Likewise, if concerned friends point out true things about us, including our own glaring deficiencies, sins, blind spots, and the like, we have the ultimate resource in Christ himself to face our deficiencies in a spirit of humility and teachability and repentance, versus running from them. As the modern hymn reminds us, “Our sins, they are many. His mercy is more.”

I know. It’s much easier said than done.

It feels almost pie-in-the-sky difficult.

I once heard an anecdote about St. Teresa of Avila and a conversation she had with the Lord. It was a time of deep weariness and suffering for her. She asked the Lord why he allowed things to get so hard for his children, to which the Lord allegedly replied, “This is how I treat my friends.” To this, Teresa responded, “Well, then, it’s no wonder why you have so few friends!”

Amid seasons like an “extended 2020” that can sometimes feel like a long, unrelenting winter, the promises of the Gospel and the rest it provides remain. In the Gospel, there are resources not only for coping, but also for thriving in weary times. The Gospel gives us resources that help us nurture and lean into counter- and cross-cultural community and witness.

As Donald Carson has written, as “a band of natural enemies who love one another for Jesus’s sake,” Christians possess resources in Christ to pursue harmony between individuals and groups who could not possibly come together, let alone love one another, outside of Christ. In Christ, dividing walls of hostility between male and female, Jew and Gentile, slave and free were torn down in early church communities. If Christ could accomplish this in ancient times, could he not also accomplish it right now?

This might be our best current opportunity for compelling, persuasive witness—to simply be kind to one another in Christ, especially across the lines of difference. To opt out of the modern culture of biting, devouring, blaming, shaming, and attacking in the name and for the sake of love.

There must be a reason why Mr. Rogers is popular again and Ted Lasso is such a celebrated TV series. Human hearts are bent, battle worn, and tired. We crave the sort of kindness, caring, empathy, and benefit-of-the-doubtism that Mr. Rogers and Ted Lasso exemplify. Both illustrate the Proverb which tells us that a gentle answer turns away wrath (Proverbs 15:1). Both also point us to Christ himself, whose eighth and most memorable “I AM” statement invites all who are weary to come to him for rest, “for I am gentle and humble in heart, and you will find rest for your souls” (see Matthew 11:25-30).

If you are a Christian leader, please recognize that Jesus’s invitation for you to come TO him comes a full seventeen chapters before Jesus asks you to go and do FOR him. His great invitation is extended to you long before his great commission.
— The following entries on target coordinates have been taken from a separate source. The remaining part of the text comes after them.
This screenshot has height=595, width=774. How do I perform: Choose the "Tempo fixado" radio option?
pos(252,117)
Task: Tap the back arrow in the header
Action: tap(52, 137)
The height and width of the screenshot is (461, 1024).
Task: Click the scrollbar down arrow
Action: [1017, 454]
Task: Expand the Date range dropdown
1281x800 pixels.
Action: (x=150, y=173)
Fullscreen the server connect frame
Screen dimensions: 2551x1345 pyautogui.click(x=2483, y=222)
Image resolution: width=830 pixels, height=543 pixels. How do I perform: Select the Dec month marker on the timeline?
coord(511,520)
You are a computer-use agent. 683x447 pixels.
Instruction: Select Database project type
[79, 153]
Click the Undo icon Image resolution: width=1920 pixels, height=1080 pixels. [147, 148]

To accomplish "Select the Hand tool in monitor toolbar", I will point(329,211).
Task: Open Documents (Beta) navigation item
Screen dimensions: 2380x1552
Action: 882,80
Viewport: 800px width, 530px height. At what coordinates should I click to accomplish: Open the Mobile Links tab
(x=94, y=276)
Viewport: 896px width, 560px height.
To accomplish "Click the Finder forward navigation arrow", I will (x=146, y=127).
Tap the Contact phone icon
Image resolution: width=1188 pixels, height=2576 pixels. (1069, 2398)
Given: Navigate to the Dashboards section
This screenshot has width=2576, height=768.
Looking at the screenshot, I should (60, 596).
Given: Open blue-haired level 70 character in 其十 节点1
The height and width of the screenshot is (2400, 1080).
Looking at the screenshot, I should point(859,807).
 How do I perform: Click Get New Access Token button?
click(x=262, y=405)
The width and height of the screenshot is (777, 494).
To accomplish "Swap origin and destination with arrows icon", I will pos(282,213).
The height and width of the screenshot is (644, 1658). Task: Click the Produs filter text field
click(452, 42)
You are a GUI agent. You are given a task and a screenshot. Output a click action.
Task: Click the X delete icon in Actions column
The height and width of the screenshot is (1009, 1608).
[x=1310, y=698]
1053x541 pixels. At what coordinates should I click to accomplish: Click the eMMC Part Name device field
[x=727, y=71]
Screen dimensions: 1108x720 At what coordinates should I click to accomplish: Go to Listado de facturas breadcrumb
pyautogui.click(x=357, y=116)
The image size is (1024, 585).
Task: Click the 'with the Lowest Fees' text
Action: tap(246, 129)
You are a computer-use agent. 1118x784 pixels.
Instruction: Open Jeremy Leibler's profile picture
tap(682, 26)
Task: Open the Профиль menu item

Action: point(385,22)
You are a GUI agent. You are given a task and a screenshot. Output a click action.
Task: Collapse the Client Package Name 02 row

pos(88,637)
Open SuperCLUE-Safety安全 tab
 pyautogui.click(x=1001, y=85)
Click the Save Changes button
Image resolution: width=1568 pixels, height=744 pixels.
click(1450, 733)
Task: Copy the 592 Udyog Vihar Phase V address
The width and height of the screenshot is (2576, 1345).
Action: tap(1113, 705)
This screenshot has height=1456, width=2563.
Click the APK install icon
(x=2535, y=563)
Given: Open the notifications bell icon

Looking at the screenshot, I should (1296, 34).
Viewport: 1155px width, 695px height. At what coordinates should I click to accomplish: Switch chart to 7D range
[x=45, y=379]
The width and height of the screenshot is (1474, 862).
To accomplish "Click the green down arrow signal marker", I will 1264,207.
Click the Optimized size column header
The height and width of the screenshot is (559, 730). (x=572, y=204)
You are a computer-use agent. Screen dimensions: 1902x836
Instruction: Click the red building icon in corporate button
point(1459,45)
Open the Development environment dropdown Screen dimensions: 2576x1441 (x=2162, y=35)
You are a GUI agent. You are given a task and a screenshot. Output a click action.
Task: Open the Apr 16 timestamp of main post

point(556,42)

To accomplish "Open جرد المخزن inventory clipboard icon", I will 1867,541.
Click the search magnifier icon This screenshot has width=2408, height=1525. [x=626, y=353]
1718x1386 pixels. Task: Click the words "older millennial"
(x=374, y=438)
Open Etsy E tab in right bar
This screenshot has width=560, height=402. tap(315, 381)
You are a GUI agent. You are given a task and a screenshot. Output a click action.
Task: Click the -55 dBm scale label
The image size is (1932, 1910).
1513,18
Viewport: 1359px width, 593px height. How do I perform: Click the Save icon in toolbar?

Whatever your situation, one thing is for certain. In this or any other disorienting climate, you will only become a gentle rest-giver to the degree that you yourself can also enter the Sabbath rest of Christ. A weekly Sunday Sabbath, to be sure. But also a daily, even moment-by-moment one. The abiding kind.

If Christian leaders are going to embody his gentle and humble ways in the culture, they must first address the messy, restless, anxious culture that can so easily take up residence in their (our) own hearts. Abiding Sabbath is the only way to do this well.

It is good to remind ourselves and each other that there is no bypass road around Jesus’s great invitation in Matthew 11 to get to his great commission in Matthew 28.

To become like Christ in the world, Christian leaders must pull into the rest area to abide and linger with Christ. For the fruit of the Spirit—including the fruit of rest-giving gentleness—can only grow and be shared and sustained when we take the lead in resting in and relying on Christ.

What does this mean for Christian leaders? Chiefly, that they themselves are, first and foremost, sheep under the Shepherd’s care. It is beneath the shelter of this reality that Christ will keep, uphold, and strengthen them as they limp forward until 2020 ends…even if that doesn’t happen until 2030.